Vera Brühne aber überlebte die Haft, und überlebte sie nicht nur physisch. Franz Josef Strauß, damals frisch gebackener bayerischer Ministerpräsident, begnadigte sie huldvoll nach achtzehn Jahren Haft. Noch im April 1979 hatte er in seiner humorigen Art schriftlich fixiert: „Die Dame muss brummen.“ Doch später im selben Jahr wurde bekannt, dass der Autor Peter Anders ein Enthüllungsbuch über den Fall Brühne-Ferbach herausbringen wollte, in dem er einen besonderen Fokus auf Prauns Waffengeschäfte legte. In all den Jahren hatten sich Gerüchte gehalten, dass enge Mitarbeiter von Franz Josef Strauß darin verwickelt gewesen waren – ja, dass er selbst weit mehr über den Mord an Praun wusste als die Dame, die er dafür brummen ließ. Jetzt bot er Peter Anders einen Deal an: Wenn dieser bereit sei, das Erscheinen des Buches um fünfzehn Jahre zu verschieben, werde er, Strauß, Vera Brühne begnadigen. Anders akzeptierte, und im Dezember 1979 durfte Vera Brühne das Gefängnis verlassen. Offiziell verbürgt ist die Episode nicht; vielleicht wurde die Begnadigung auch einfach durch den nächsten Revisionsantrag veranlasst, der drohend bevorstand und dessen Ablehnung immer schwerer zu begründen war. So oder so, einem Mann wie Strauß wäre jede Art Machtmissbrauch zuzutrauen. 

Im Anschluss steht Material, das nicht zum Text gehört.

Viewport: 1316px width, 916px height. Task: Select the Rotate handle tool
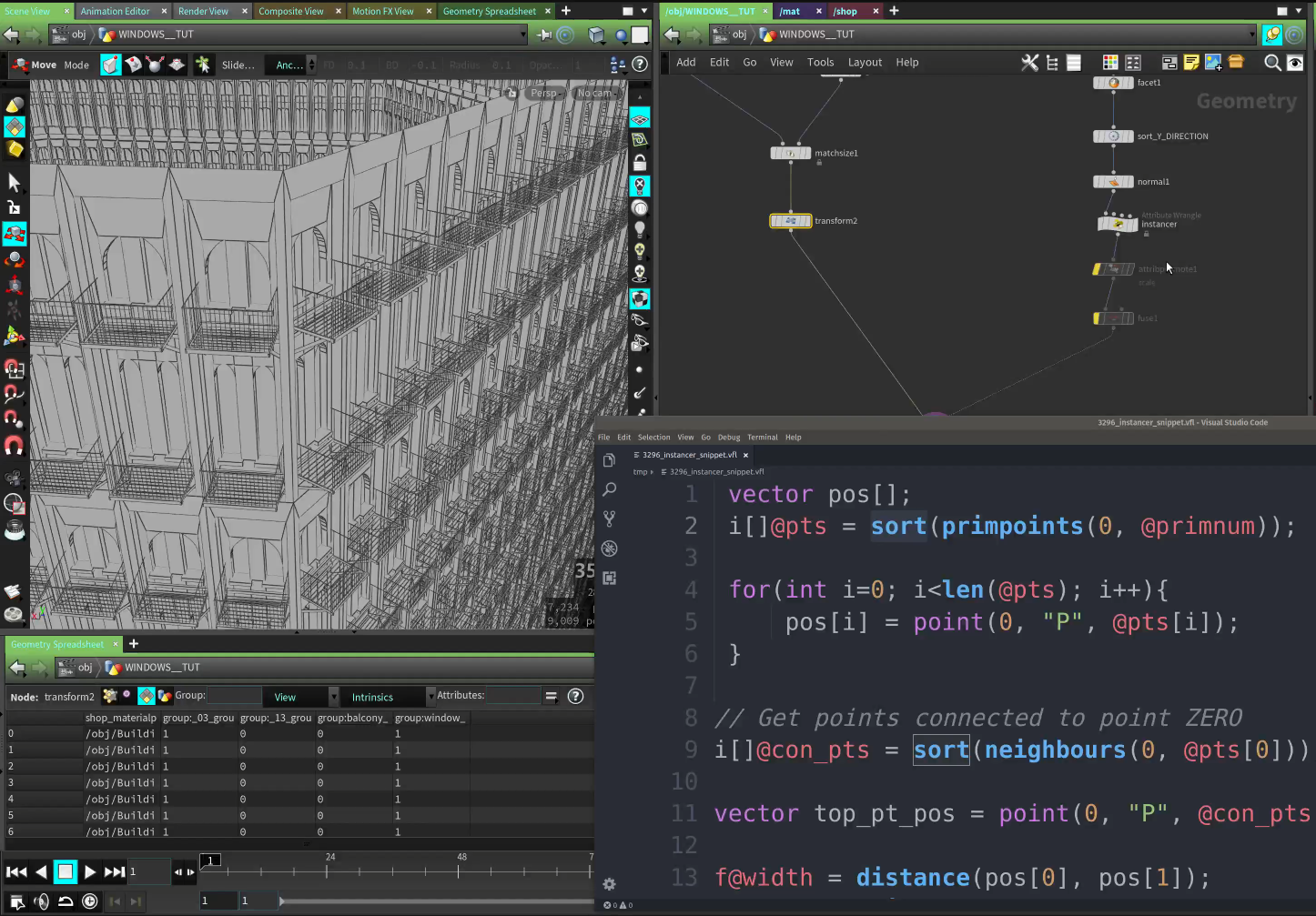tap(15, 259)
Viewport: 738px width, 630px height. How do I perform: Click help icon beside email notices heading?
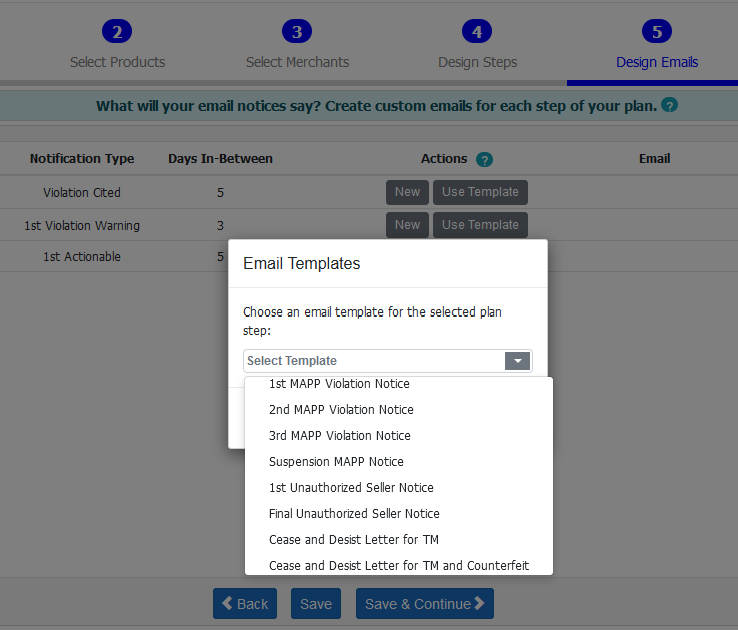click(670, 105)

Die alte Dame lebte nach der Haftentlassung noch mehr als zwanzig Jahre unter falschem Namen in ihrer Münchner Eigentumswohnung. Schon im Gefängnis hatte sie das Malen für sich entdeckt und verbrachte viel Zeit mit diesem Hobby. Ihre Bilder verkauften sich recht gut, und überhaupt scheint sie, auf welcher Basis auch immer, auskömmlich gelebt zu haben. Sie unterhielt einen kleinen Bekanntenkreis und gab gelegentlich Interviews, in denen sie bis zuletzt mit Nachdruck ihre Unschuld beteuerte.

Während der Haftzeit hatte sie Phasen stärkster Verbitterung durchlebt, hatte sich regelrecht eingekapselt im Bewusstsein des Unrechts, das ihr widerfuhr. Immer war es ihr nur um ihre Rehabilitierung gegangen, nie um eine gönnerhafte und demütigende Begnadigung von oben, die sie ohne Haftentschädigung und ohne Wiederherstellung ihrer Ehre in eine entwertete Freiheit entließ. Dennoch schien sie in den letzten Jahren die Verbitterung völlig überwunden zu haben. Sie wirkte freundlich, gelassen und souverän. Irgendwann muss sie begriffen haben, dass die ungerechte Mordanklage zumindest langfristig das Beste war, was ihr und ihrem Image passieren konnte. Ohne diese wäre sie uns – wenn überhaupt – nur als eine Skandalnudel der 1950-er Jahre in Erinnerung geblieben. So aber ist sie zu einem Justizopfer und damit zu einer wichtigen Persönlichkeit der Zeitgeschichte aufgewachsen.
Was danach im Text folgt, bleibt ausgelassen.